40 Bowel Obstructions
• Complete small bowel obstructions are at high risk for strangulation and typically require surgical treatment.
• Partial small bowel obstructions are at lower risk for strangulation and are generally managed nonoperatively.
• Closed-loop bowel obstructions have a higher likelihood of concomitant vascular compromise and strangulation.
• Strangulation may lead to bowel wall necrosis, perforation, peritonitis, sepsis, and death. Fever in a patient with bowel obstruction suggests strangulation and perforation.
• Plain radiographs can be used initially to evaluate cases of suspected bowel obstruction. Computed tomography may be necessary to confirm the diagnosis when plain radiographic findings are nondiagnostic. Computed tomography can exclude the diagnosis of closed-loop obstruction.

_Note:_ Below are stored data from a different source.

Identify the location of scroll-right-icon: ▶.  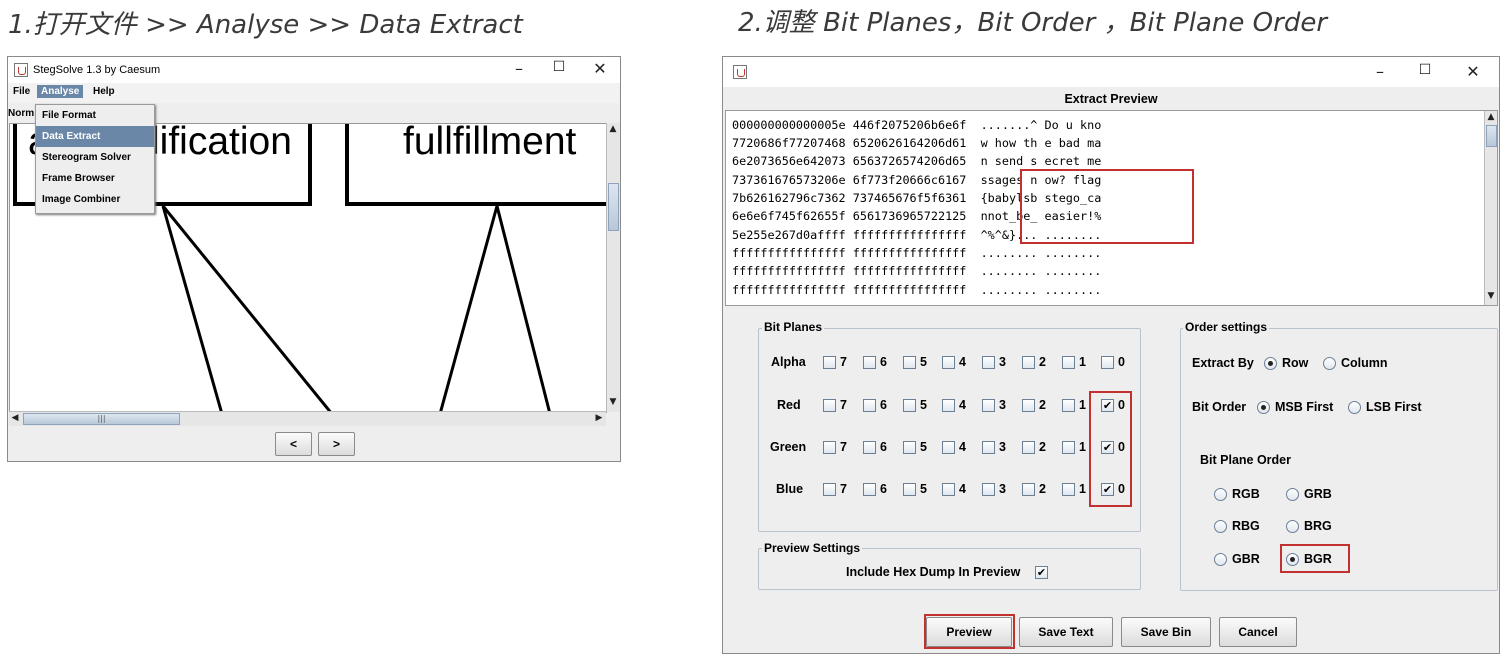
(599, 418).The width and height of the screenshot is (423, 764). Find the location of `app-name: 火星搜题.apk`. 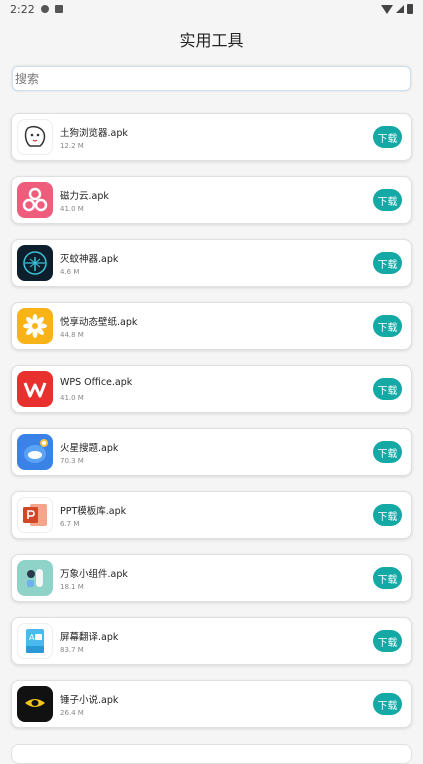

app-name: 火星搜题.apk is located at coordinates (90, 448).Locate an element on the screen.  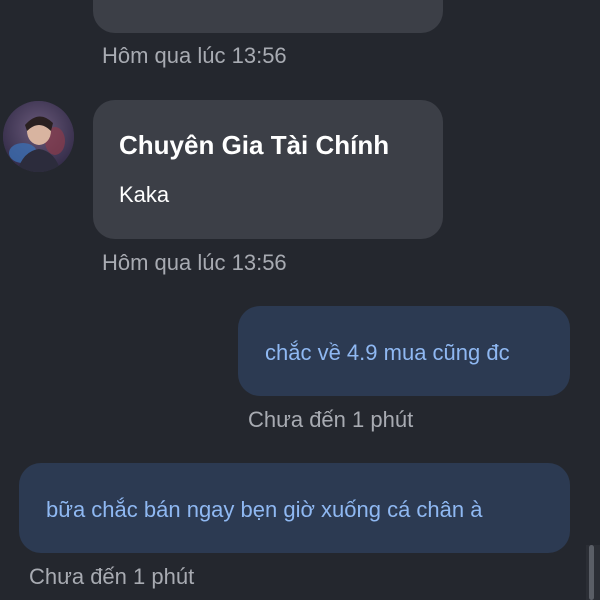
message-bubble-outgoing: chắc về 4.9 mua cũng đc is located at coordinates (404, 351).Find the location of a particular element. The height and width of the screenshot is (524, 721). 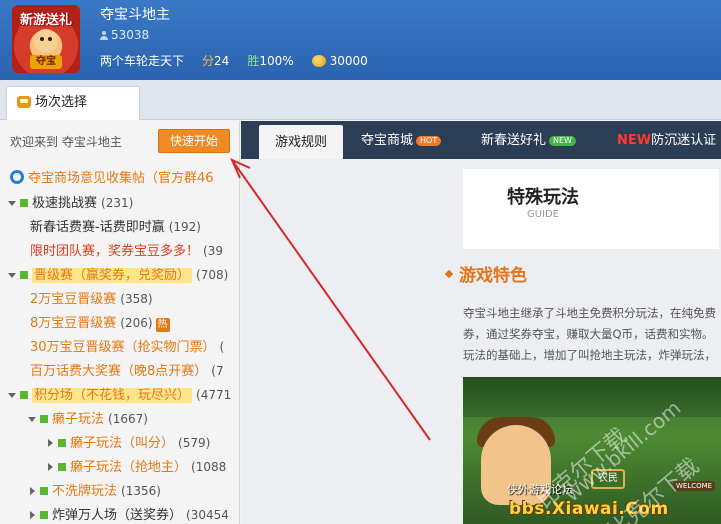

tree-count: (1356) is located at coordinates (141, 491).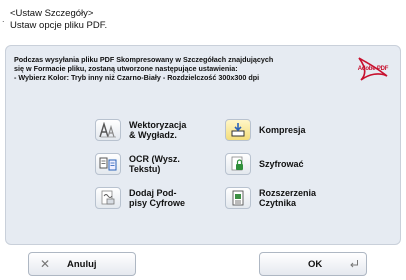 The height and width of the screenshot is (280, 406). Describe the element at coordinates (282, 164) in the screenshot. I see `option-label: Szyfrować` at that location.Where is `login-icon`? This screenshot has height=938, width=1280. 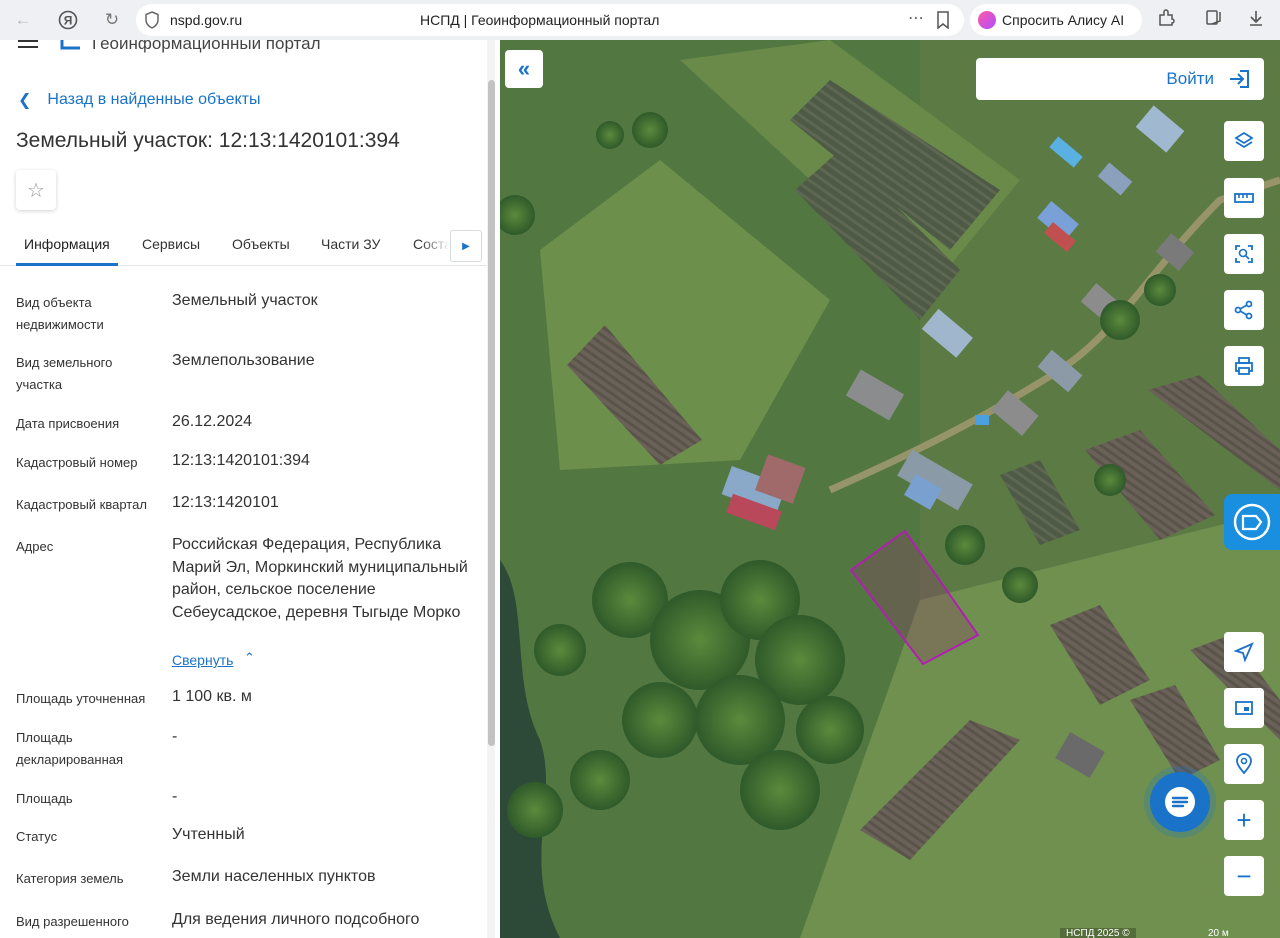 login-icon is located at coordinates (1240, 79).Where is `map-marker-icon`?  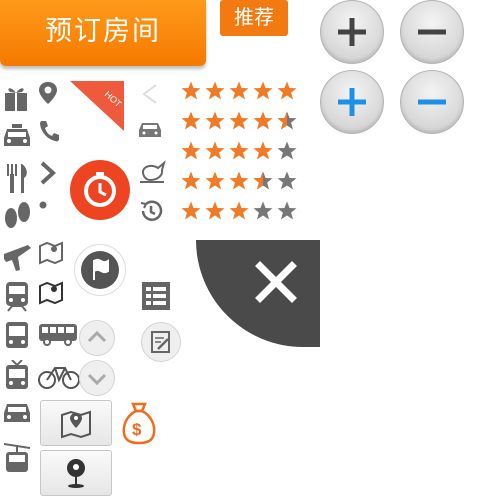
map-marker-icon is located at coordinates (76, 424).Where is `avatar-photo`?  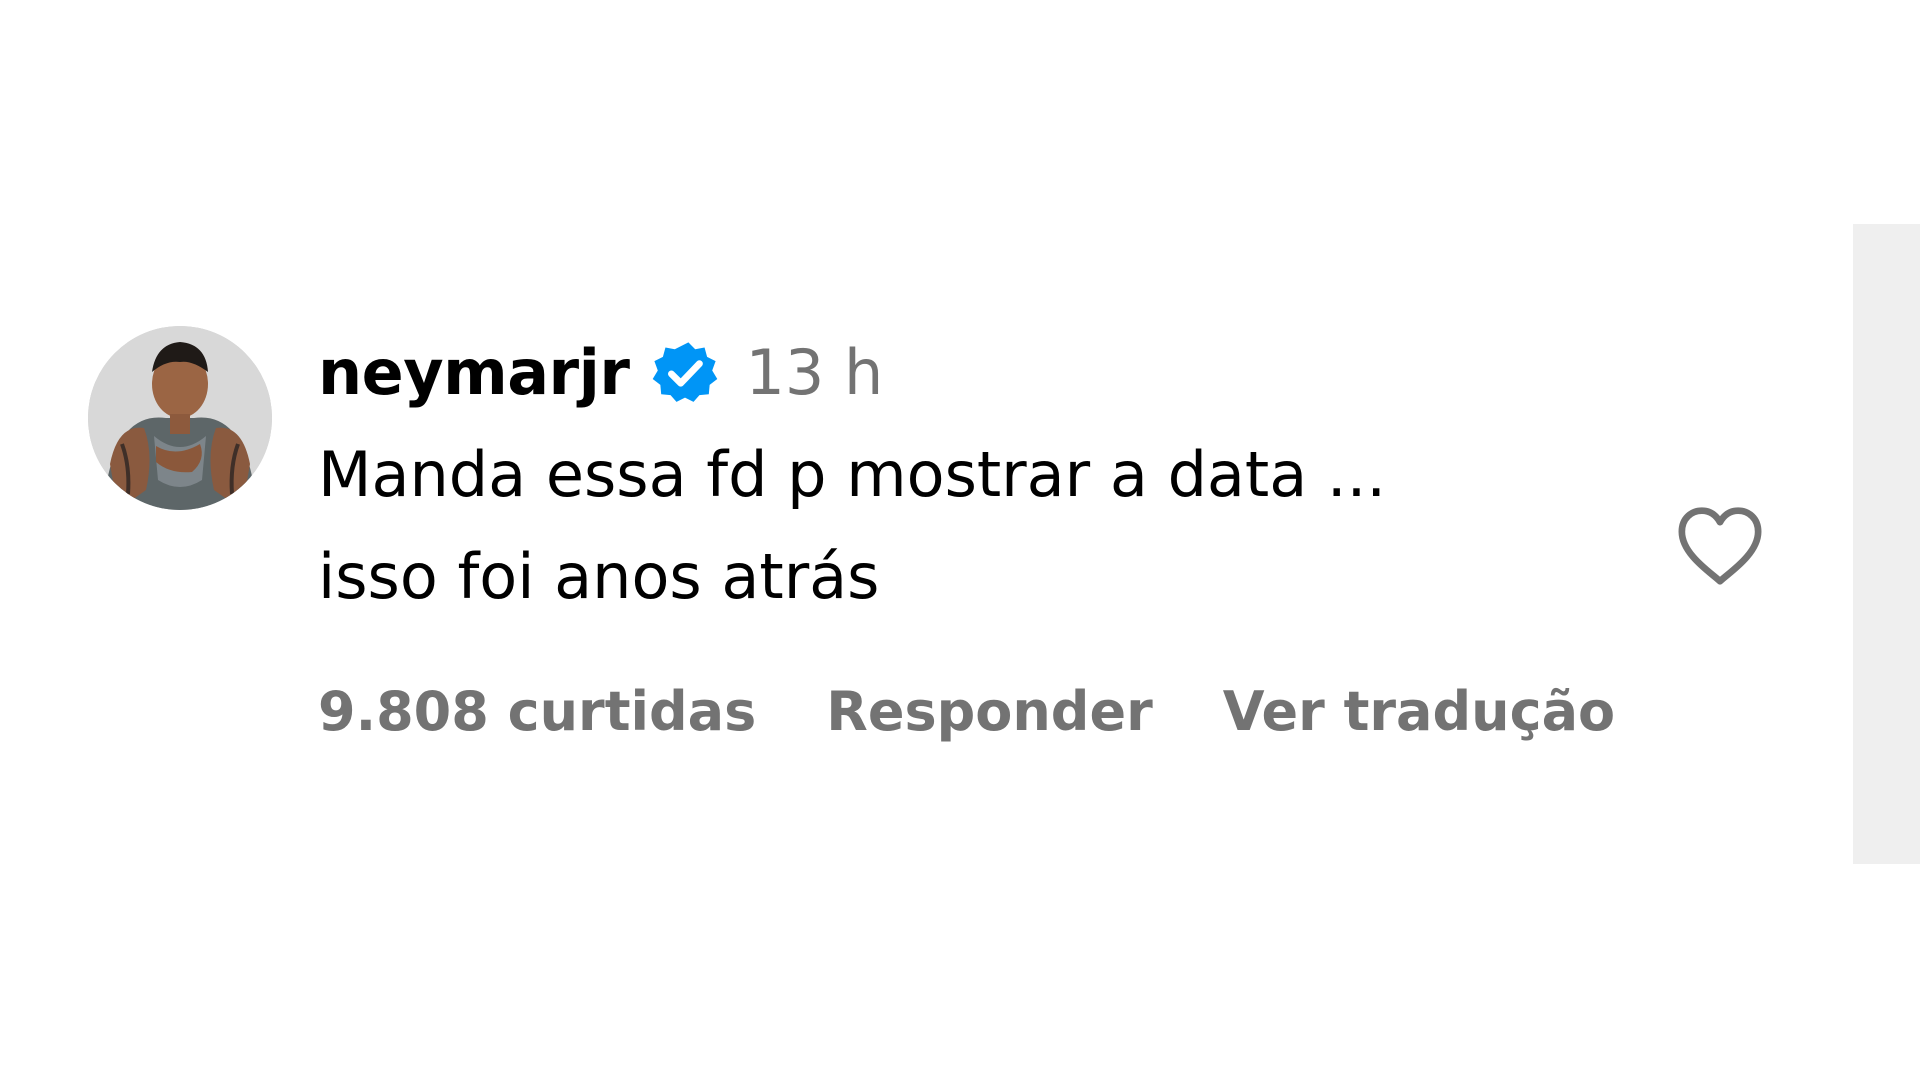 avatar-photo is located at coordinates (180, 418).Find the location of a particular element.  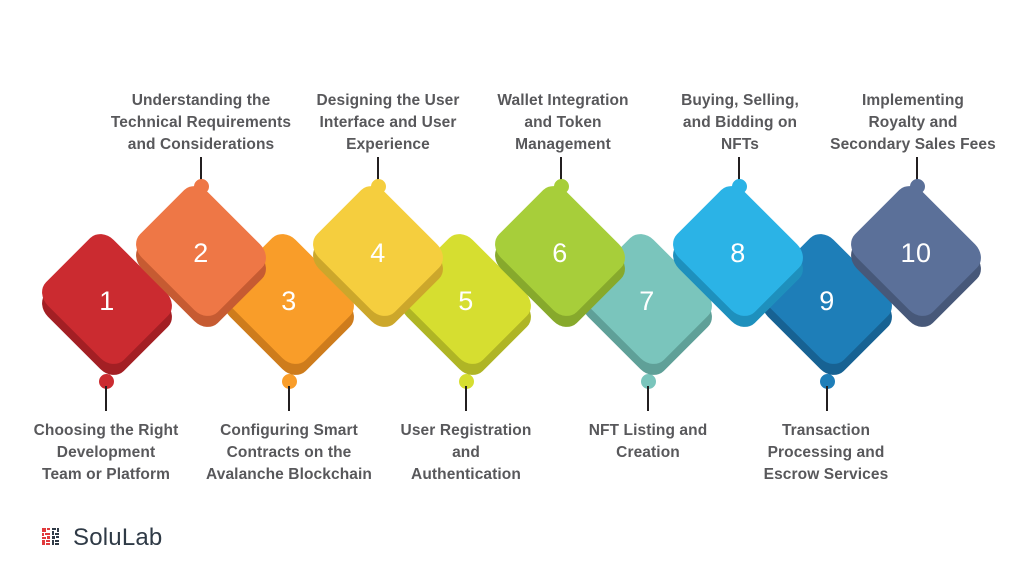

step-label-7: NFT Listing and Creation is located at coordinates (648, 442).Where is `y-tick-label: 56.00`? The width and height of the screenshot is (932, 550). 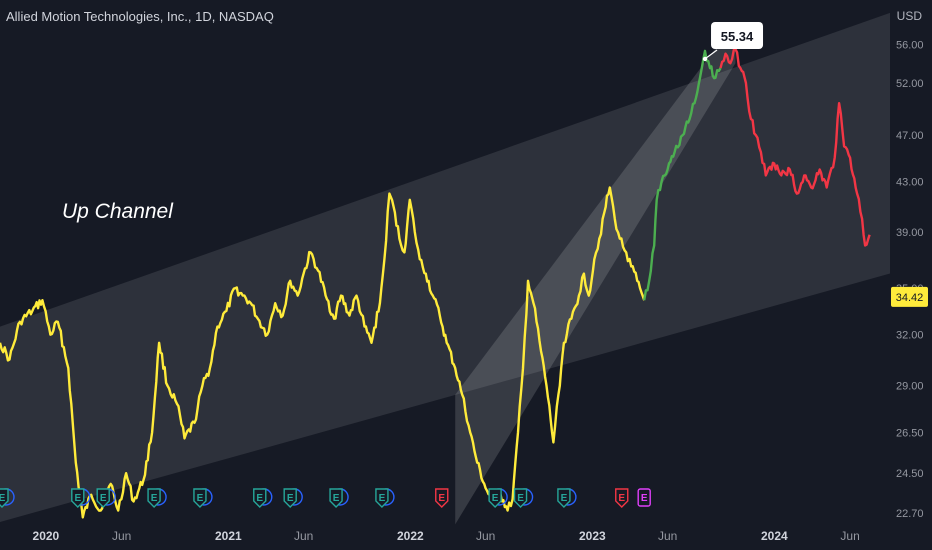
y-tick-label: 56.00 is located at coordinates (910, 45).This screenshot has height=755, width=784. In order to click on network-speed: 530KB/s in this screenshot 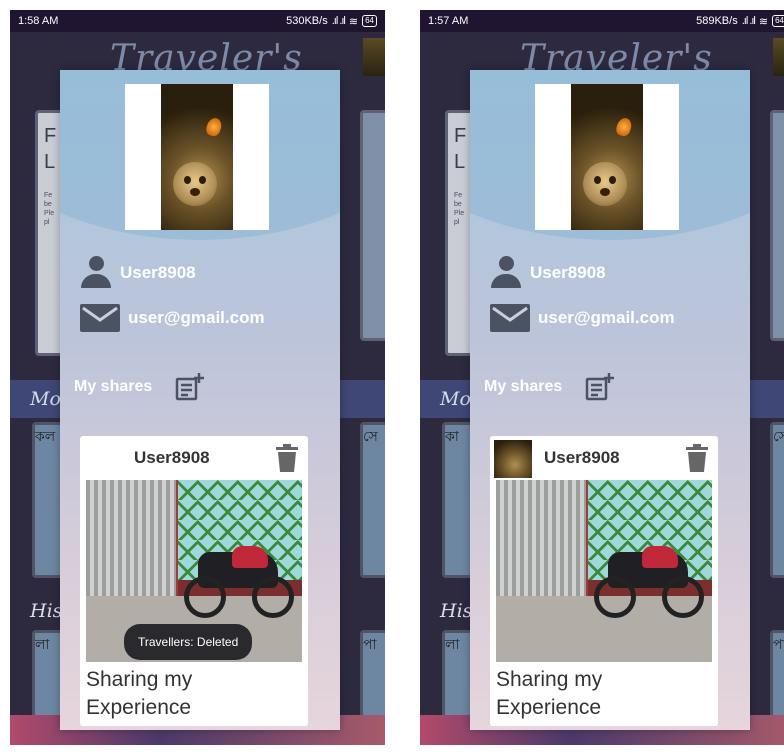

• Obstructions that complicate the first 30 days after laparotomy are often managed nonoperatively, whereas obstructions that occur after laparoscopy generally require surgery.
Perspective
Bowel obstructions develop from mechanical blockage of normal intestinal transit. Blockages may result from intraluminal matter (e.g., foreign bodies), intramural wall thickening (tumors, hernia, inflammation), or extraluminal compression (hernias, masses, adhesions). Bowel proximal to the obstruction progressively dilates, which leads to pain, obstipation (inability to pass flatus), and vomiting. Dehydration and electrolyte abnormalities ensue. As the bowel wall becomes edematous, increasing pressure causes collapse of the capillary bed and subsequent tissue ischemia, a condition known as strangulation. Strangulation may lead to bowel wall necrosis, perforation, peritonitis, sepsis, and death. Patients with small bowel obstruction have a 5% to 42% incidence of strangulation, which carries a mortality of 20% to 37%.1
Differential Diagnosis
Potential causes of mechanical small or large bowel obstruction are summarized in Box 40.1.
Diagnostic Testing
Laboratory Testing
Laboratory abnormalities are not diagnostic of bowel obstruction but instead may indicate complications of obstruction. A complete blood count may demonstrate leukocytosis with a left shift in a patient with strangulation; serum chemistry evaluations may show dehydration, hypokalemia, and acid-base disturbances. The serum lactate concentration can be elevated in the setting of strangulation, but its measurement is neither sensitive nor specific.2
Radiographs
Plain supine and upright radiographs of the abdomen are the most commonly ordered initial diagnostic study for bowel obstruction because of their widespread availability and the low cost of radiographic evaluation (Fig. 40.1).